All of that being said, there has been a scene forming on the second floor, and where the selection of wines (mostly natural) in the restaurant below plays nice with the bucatini or the rib eye frites, the plush velvet seating and dim lighting invites a cocktail or two at the lounge. Drinks like the Poached Pear and Golden Hour feature ingredients like a ginger & pear shrub, and a beet-infused mezcal, respectively, and there’s even a collaboration with House of Waris Botanicals for a tea-infused gin with passionfruit and vanilla (“I’m pretty excited about the House of Waris collaboration,” exclaims Hales. “Their mission statement, our two brands, the people involved, in general it’s a really good match.”)
The early success of the Little Ways furthers the notion that Flynn and Hales have mastered the art of the neighborhood spot, not unlike Keith McNally did in the ’80s. The team have figured out how to draw in a crowd with good design, hearty food, and most importantly, the prospect of running into a friend at any given moment—even if that friend is just one of the owners. “We’ve been here a long time,” Flynn says. “We’ve both been in hospitality a long time, and there’s a social element that comes with that. And we’ve got a really nice wide diverse group of friends that we know love and trust, and hopefully love and trust us back, and I think that is really where it starts and end. People know they’re going to come here and see a friendly face.”
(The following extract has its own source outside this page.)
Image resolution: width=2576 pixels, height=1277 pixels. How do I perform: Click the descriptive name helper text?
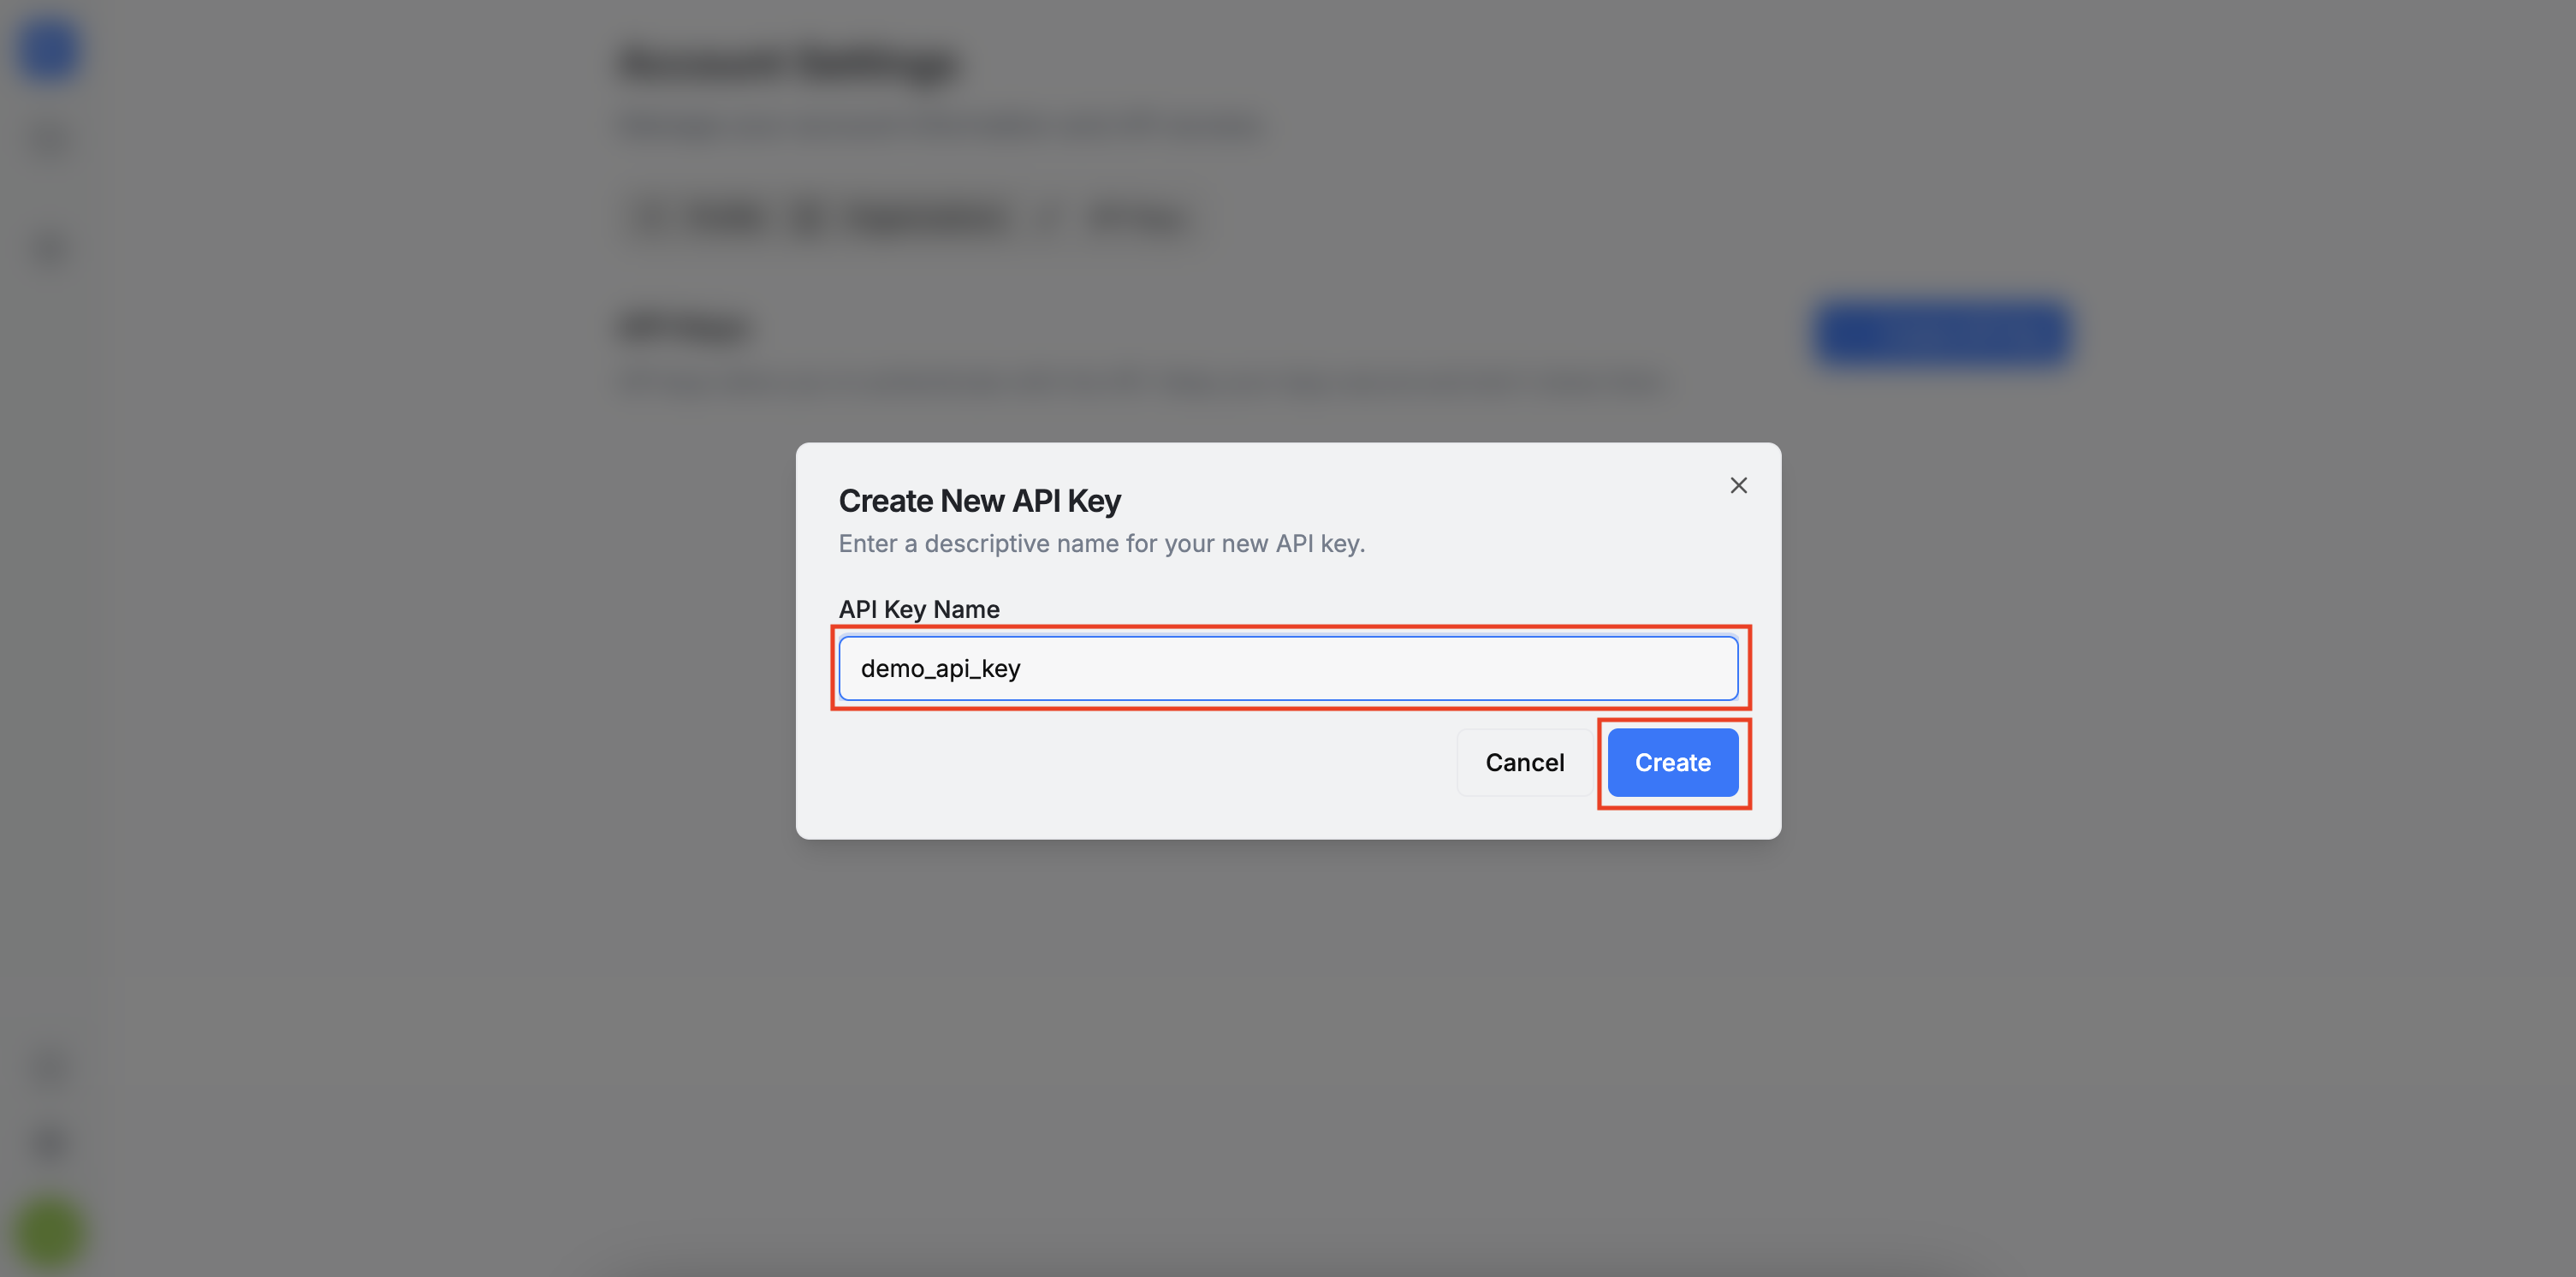click(1101, 543)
This is what drives Hales and Flynn’s approach to hospitality, and as simple as it sounds, it’s just as simple for restaurateurs to forget what really matters most to customers. For Flynn, it’s always been about recreating that feeling: “In New York everyone lives in these little apartments, and everyone is a little closed off, I mean how often do you visit people in their homes? You really don’t. We want people to feel like they’re in our apartment.” After all this time, that welcoming energy is why people still return to The Flower Shop, and why Little Ways already feels like home.